Action item:
Below are some records. Copy every line in them that holds "Choose".

Task data:
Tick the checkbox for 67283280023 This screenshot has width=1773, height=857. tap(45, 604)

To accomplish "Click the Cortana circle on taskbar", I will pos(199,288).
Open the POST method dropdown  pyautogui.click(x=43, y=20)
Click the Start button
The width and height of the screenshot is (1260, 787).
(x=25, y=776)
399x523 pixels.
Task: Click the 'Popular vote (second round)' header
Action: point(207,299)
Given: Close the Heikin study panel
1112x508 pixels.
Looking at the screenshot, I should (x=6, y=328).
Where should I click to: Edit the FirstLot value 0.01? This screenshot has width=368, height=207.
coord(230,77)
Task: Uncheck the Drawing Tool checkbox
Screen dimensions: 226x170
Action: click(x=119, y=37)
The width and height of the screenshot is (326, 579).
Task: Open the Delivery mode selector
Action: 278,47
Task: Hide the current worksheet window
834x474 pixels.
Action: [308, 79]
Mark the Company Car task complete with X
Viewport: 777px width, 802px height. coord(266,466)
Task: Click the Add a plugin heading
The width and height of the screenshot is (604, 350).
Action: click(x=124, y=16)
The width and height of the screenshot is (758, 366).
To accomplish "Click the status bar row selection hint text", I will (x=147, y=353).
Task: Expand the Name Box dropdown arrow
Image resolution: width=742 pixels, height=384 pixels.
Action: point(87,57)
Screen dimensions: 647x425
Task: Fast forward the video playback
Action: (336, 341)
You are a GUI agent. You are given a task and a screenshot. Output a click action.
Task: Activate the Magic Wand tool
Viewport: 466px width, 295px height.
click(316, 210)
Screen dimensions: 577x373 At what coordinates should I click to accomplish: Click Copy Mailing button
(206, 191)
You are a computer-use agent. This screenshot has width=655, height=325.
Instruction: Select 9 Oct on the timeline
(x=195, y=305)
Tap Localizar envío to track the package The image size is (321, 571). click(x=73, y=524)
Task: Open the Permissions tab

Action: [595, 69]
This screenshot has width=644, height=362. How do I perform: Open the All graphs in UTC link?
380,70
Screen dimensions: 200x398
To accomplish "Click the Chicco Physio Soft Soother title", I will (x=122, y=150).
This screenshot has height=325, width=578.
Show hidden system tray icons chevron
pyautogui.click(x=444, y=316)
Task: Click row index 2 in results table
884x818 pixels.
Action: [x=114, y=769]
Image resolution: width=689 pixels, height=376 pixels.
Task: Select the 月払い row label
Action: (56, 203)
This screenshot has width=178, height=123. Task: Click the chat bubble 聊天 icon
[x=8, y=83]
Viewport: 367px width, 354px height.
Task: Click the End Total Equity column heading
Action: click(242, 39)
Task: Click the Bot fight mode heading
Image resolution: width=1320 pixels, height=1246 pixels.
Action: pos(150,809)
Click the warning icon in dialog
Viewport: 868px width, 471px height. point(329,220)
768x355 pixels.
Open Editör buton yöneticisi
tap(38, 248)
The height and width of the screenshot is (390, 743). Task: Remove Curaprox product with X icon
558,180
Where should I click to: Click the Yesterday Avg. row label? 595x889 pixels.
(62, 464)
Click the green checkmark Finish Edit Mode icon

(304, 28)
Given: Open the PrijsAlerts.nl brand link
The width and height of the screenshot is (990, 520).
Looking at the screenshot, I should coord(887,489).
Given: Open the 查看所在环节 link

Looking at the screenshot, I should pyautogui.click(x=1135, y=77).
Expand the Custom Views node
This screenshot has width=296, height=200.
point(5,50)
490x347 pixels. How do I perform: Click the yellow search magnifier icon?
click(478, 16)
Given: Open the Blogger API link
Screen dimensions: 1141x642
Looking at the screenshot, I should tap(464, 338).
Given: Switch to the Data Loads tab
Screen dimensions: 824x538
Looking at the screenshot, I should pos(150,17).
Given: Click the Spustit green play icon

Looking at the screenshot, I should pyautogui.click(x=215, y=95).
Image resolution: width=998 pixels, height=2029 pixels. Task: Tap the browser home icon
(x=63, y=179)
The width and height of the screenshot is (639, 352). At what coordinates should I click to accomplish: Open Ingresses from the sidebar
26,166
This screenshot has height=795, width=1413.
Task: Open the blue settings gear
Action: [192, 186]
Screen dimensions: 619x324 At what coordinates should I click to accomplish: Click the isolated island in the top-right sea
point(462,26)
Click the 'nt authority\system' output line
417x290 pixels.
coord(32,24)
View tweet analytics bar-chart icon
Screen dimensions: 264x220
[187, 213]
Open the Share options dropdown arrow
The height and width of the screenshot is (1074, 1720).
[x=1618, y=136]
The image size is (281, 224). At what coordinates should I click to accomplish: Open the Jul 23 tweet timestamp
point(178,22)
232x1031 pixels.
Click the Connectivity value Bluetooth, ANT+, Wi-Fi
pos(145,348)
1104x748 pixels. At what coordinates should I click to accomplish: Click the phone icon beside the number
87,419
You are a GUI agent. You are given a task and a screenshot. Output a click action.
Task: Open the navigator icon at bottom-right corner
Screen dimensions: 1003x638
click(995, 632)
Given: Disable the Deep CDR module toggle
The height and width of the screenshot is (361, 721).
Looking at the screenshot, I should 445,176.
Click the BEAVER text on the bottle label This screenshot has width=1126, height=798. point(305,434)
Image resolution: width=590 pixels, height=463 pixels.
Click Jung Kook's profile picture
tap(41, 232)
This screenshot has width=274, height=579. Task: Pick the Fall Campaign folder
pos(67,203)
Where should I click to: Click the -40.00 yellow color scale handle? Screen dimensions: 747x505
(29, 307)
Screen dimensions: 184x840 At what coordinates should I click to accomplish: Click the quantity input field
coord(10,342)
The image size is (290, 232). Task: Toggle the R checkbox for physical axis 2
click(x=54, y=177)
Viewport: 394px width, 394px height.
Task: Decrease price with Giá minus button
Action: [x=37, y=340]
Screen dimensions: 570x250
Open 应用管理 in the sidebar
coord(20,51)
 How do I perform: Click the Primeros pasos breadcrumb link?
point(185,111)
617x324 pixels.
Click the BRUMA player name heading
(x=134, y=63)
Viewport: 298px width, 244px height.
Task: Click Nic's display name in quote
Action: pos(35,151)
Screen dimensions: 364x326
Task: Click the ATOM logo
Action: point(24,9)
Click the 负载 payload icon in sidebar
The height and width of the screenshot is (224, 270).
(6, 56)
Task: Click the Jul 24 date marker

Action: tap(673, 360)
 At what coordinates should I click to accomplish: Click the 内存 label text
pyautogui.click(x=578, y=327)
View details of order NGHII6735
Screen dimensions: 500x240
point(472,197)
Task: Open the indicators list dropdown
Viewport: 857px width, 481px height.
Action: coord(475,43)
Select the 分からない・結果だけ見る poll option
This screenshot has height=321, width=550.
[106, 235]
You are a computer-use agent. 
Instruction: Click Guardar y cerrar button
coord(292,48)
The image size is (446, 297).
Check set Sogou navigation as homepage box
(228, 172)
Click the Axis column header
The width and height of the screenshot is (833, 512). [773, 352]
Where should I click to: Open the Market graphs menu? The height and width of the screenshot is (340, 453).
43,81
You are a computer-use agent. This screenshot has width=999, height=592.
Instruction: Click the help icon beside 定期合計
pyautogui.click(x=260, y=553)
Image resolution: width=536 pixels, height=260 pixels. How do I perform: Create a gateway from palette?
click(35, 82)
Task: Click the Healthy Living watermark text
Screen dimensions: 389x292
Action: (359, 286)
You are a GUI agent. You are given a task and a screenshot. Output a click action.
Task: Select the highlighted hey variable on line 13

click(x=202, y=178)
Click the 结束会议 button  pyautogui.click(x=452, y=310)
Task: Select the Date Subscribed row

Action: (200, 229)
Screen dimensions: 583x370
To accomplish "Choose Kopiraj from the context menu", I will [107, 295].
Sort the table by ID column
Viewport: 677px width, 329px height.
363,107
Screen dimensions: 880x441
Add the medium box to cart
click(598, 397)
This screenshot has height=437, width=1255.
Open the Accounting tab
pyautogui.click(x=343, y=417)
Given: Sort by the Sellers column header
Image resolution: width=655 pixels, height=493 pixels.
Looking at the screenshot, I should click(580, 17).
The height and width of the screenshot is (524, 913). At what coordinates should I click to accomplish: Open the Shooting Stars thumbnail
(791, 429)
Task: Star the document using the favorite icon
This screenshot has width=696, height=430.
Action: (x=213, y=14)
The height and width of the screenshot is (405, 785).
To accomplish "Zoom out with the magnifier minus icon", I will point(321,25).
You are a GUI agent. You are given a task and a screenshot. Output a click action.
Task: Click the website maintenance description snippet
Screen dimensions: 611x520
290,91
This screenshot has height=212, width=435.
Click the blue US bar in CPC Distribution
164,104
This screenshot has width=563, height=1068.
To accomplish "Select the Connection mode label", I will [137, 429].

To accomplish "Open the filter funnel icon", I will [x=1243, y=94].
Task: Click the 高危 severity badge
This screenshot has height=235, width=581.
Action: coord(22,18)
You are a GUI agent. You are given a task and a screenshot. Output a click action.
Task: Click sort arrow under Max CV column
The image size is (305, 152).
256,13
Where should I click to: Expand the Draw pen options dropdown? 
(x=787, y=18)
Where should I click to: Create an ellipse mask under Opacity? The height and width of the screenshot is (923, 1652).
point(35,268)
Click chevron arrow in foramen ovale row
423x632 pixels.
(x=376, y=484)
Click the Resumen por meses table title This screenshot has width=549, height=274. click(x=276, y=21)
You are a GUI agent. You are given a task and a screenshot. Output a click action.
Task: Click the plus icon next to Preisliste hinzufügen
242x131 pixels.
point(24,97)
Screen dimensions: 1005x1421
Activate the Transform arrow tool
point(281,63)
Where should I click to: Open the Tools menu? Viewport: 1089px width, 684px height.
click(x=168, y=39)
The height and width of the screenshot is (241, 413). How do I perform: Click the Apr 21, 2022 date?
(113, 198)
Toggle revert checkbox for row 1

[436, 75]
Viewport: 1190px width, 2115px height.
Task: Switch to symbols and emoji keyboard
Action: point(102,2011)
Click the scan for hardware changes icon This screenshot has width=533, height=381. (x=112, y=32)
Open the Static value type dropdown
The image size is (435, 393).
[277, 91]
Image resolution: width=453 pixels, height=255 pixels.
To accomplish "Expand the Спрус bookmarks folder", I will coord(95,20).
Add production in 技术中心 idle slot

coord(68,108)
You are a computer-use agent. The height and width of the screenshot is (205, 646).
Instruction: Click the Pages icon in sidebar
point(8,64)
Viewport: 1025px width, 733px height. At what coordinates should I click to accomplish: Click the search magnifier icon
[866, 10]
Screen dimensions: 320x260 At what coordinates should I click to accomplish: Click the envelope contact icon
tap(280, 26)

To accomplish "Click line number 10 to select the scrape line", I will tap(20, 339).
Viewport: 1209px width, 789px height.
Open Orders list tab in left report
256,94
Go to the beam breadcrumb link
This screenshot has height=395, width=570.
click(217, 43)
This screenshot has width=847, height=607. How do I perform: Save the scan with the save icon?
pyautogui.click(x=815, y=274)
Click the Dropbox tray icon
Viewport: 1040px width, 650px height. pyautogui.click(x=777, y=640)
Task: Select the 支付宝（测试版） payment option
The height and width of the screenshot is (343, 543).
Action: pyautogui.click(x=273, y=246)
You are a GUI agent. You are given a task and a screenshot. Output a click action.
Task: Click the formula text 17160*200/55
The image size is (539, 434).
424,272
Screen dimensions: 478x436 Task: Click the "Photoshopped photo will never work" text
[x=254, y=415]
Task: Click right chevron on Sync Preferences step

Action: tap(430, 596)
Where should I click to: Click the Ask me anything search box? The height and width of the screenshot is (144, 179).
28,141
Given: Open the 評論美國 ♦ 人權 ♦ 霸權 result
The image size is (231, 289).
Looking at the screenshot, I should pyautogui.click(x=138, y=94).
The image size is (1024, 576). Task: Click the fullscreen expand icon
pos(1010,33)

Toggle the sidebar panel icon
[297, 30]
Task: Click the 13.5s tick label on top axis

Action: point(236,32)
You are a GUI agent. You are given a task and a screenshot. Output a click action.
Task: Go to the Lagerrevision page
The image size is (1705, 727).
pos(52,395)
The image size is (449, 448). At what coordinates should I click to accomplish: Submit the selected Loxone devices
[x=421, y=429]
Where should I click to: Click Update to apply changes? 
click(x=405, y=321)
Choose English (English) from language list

Problem solution:
To accomplish "Choose Kopiraj from the context menu", I will [107, 295].
Choose English (English) from language list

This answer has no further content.